What to do when your "seed" is a big ol' stigmatizing red flag

Hi everyone. My name is Amanda, I’m 26 and in my first year of a post-bacc. My undergraduate degree is in english and I’m definitely taking the scenic route to medical school. I’m writing because I’ve seen several videos on what to do when mental health is part of your story. Generally, the videos and podcasts I’ve listened to have responded to students wanting to explain specific periods in their application history that may leave admissions committees questioning “what was going on here?”

The plain and simple reason I want to be a doctor is because I lived with unbearable and undiagnosed bipolar disorder until three or four years ago, and psychiatric intervention quite literally saved my life. That’s it. That’s why I want to be a psychiatrist. I’m not ashamed of my story and am passionate about ending mental health stigma. At the same time, I know anyone reading a personal statement that says what I just wrote is probably going to see “HUGE LIABILITY,” and move on to the next applicant.

High rates of both burn-out, mental illness and suicide are a largely unspoken reality in medical education, training and practice. I understand why an admissions committee would have reservations about admitting a student with a history of mental health challenges. At the same time, my mental health doesn’t define me and there is no evidence in my past academic record to suggests I was struggling so intensely. The only reason I would be inclined to include it in a personal statement is because my past is the reason why I want to be a physician. I don’t know if I’ll feel like I’ve submitted my best application if I “tell a colorful truth” (cough lie about why I want to be a doctor). At the same time, if I do submit a personal statement sharing my story, I’ll wonder if every rejection was because I was honest.

Required action 1:
Reproduce everything in the post about mental health in medical school applications from "The plain and" down to "the next applicant.".
Required action 2:
Continue the post about mental health in medical school applications, starting after its final sentence.

(Recorded data)
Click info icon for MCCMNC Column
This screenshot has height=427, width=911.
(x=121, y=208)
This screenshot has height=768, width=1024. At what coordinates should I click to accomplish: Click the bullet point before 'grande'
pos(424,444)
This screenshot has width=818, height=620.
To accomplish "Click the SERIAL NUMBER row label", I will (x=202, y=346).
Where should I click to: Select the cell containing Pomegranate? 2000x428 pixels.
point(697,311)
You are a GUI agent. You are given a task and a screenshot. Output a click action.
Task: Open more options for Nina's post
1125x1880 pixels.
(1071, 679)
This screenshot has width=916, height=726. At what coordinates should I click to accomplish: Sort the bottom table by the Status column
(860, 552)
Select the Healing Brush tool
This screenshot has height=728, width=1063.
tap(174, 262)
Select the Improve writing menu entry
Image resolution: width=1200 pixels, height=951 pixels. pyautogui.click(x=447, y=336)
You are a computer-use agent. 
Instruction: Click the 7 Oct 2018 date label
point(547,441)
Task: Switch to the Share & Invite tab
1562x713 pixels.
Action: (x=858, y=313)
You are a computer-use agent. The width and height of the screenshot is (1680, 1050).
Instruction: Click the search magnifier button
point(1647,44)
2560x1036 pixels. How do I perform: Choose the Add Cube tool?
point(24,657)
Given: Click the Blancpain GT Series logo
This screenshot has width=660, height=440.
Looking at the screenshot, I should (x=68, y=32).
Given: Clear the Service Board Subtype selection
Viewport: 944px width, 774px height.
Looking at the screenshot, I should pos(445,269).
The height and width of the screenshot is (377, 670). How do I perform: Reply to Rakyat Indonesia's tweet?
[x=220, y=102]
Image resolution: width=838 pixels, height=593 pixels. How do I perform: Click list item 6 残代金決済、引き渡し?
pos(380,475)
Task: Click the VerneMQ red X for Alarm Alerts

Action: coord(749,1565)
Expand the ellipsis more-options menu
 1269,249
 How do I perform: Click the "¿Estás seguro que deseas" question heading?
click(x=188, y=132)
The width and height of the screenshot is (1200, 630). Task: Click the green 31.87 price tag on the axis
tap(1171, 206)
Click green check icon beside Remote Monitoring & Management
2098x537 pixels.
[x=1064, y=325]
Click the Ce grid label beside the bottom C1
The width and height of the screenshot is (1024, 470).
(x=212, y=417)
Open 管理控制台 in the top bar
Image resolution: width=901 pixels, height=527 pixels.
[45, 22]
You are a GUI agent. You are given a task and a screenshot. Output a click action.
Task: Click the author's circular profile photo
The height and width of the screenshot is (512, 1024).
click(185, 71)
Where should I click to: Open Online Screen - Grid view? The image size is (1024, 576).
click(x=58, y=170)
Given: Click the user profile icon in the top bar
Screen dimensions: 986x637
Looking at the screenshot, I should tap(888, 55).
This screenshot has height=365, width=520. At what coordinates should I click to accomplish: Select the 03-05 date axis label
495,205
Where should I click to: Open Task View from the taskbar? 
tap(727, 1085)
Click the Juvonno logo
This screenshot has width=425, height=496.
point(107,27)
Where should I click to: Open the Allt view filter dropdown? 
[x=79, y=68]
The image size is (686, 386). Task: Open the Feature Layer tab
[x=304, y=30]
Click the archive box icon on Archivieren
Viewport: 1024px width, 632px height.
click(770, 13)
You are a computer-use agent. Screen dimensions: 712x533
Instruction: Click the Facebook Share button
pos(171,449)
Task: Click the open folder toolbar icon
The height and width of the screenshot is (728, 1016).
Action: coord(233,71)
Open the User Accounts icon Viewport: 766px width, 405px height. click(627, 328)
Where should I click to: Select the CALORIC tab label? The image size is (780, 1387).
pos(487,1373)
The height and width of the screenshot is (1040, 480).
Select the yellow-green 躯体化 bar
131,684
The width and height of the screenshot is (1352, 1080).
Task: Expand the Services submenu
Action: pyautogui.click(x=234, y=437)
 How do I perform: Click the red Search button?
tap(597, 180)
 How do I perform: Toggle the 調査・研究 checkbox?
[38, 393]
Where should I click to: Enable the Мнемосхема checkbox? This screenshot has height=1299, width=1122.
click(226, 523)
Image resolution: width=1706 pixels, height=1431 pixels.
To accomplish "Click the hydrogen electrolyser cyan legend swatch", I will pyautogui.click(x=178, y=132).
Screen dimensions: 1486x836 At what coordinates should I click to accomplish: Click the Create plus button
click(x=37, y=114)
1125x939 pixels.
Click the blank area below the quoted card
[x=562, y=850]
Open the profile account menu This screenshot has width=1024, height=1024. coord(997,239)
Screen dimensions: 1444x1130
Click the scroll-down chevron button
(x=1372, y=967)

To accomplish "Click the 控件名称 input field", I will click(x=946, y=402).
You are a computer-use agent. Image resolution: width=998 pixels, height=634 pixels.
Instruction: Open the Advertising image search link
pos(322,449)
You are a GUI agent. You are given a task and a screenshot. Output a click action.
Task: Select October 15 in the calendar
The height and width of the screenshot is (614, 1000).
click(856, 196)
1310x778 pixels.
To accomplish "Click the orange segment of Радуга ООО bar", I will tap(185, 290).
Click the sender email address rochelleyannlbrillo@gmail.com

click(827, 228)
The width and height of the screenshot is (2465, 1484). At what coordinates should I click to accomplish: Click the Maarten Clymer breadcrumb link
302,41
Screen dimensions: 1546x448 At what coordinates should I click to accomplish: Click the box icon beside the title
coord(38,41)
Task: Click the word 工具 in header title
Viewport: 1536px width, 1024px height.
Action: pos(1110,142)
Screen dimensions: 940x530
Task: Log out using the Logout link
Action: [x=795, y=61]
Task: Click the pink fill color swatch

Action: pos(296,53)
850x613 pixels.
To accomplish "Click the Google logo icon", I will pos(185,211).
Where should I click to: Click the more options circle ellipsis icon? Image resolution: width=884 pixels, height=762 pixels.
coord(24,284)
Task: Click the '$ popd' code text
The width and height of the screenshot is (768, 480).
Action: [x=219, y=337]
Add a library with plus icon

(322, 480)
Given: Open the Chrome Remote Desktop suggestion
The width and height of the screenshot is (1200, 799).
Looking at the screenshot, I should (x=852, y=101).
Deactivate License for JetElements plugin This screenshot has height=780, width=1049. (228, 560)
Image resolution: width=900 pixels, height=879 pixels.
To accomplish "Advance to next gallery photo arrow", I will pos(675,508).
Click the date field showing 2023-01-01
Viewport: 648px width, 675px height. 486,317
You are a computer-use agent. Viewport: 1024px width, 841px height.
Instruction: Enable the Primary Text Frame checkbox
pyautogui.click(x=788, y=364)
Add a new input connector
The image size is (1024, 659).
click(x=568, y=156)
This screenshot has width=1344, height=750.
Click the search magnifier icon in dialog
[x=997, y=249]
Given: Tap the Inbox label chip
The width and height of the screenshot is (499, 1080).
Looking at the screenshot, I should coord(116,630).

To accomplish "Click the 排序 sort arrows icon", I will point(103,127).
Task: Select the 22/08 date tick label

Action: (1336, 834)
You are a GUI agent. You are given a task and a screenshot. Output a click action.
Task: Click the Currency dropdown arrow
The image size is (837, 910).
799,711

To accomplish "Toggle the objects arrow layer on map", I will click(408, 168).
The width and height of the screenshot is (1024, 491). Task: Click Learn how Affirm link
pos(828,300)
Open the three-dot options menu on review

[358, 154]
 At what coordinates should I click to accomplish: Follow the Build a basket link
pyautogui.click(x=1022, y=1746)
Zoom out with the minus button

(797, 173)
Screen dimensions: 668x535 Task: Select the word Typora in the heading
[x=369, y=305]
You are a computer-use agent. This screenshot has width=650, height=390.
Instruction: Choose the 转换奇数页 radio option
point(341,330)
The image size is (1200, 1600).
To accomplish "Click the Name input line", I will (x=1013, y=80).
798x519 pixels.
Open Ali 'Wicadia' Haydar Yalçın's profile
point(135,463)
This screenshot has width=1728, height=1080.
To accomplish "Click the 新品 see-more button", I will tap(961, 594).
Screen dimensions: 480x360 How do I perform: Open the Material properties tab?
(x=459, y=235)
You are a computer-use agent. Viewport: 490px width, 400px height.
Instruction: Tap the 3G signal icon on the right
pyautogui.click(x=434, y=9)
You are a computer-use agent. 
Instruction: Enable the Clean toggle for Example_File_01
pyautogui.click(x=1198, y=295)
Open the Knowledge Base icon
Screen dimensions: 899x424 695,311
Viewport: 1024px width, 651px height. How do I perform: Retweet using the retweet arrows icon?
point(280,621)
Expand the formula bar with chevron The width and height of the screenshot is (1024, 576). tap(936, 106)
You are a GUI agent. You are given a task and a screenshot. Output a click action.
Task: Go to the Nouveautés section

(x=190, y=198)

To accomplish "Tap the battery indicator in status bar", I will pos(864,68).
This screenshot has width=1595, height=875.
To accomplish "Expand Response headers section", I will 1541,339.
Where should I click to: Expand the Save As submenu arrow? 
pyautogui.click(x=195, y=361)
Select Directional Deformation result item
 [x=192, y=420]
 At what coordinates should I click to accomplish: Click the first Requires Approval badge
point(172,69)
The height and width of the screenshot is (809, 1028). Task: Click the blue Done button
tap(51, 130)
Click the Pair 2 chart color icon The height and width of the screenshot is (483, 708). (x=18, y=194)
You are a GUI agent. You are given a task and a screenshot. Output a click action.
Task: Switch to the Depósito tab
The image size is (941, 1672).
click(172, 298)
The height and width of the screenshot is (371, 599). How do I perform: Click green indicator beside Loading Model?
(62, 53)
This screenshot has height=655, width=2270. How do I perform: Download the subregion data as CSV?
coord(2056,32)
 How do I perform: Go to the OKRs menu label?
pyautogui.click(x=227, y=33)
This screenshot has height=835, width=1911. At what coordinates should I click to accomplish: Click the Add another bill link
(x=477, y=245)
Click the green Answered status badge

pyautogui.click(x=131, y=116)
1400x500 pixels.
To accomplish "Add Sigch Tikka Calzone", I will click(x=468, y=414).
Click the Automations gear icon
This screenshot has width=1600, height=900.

Exercise response 1:
The plain and simple reason I want to be a doctor is because I lived with unbearable and undiagnosed bipolar disorder until three or four years ago, and psychiatric intervention quite literally saved my life. That’s it. That’s why I want to be a psychiatrist. I’m not ashamed of my story and am passionate about ending mental health stigma. At the same time, I know anyone reading a personal statement that says what I just wrote is probably going to see “HUGE LIABILITY,” and move on to the next applicant.

Exercise response 2:
If all else fails, I can fall back on the timeless classic: I love science and want to help people.

Thanks for all you do,


Hey Amanda!

Sorry if this reply is a little late to help, but I happened to stumble across your post and hope that you (and anyone else reading it) finds it useful.

In my opinion, your Bipolar diagnosis (and the stigma you mention) is not the main question I see popping out. Rather, the question I have after reading your post is “Why medicine?” I currently work as a counselor and as part of my job am able to help people with mental illnesses (including Bipolar) everyday. I too love science and helping people. And, many mental health workers (myself included) have cited personal struggles with mental illness as the reason they became an LCSW, LMFT, LPC, QMHP, Psychologist (Ph.D/Psy.D), etc. So, while I recognize your concern around the stigma you may encounter, this is not the main concern I see. The main question I have is again, “why become a doctor, as opposed to a mental health worker?”

Concerning your comment about telling “a colorful truth,” I don’t think that this is the way to go. I think that (if nothing else) you need to be true to yourself… and I also feel like Ad Comms can tell when someone is BSing them. So, if your struggles with Bipolar are important to why you became interested in medicine, then talk about them. But, I wouldn’t stop there. Do some self-reflection and identify how you have also discovered an interest in the type of work that doctors do, compared to other kinds of providers.

If it helps kick start your reflection process, I generally think of my story like this… I’ve always loved science, wanted to help people, and enjoyed the clinical setting. Because of my past struggles with mental health concerns I initially pursued an M.A. in Clinical Psychology and became a counselor. But, that “itch” to do more for my clients gnawed at me from the beginning and never really went away. Framing it from the perspective of Maslow’s Hierarchy, as a counselor I help people with ‘higher-level’ psychological needs, but I am not trained (and therefore not legally or ethically allowed) to address their more foundational (physiological) needs. The connection between mental health and physical health is immense (and in my opinion too often segregated). I want to be able to treat my clients/patients as whole individuals, not be forced to focus only on one (albeit important) aspect of their experience. And I feel that the best way for me to do this is by becoming a doctor.

All of that being said, and regardless of how you chose to move forward, I wish you the best of luck.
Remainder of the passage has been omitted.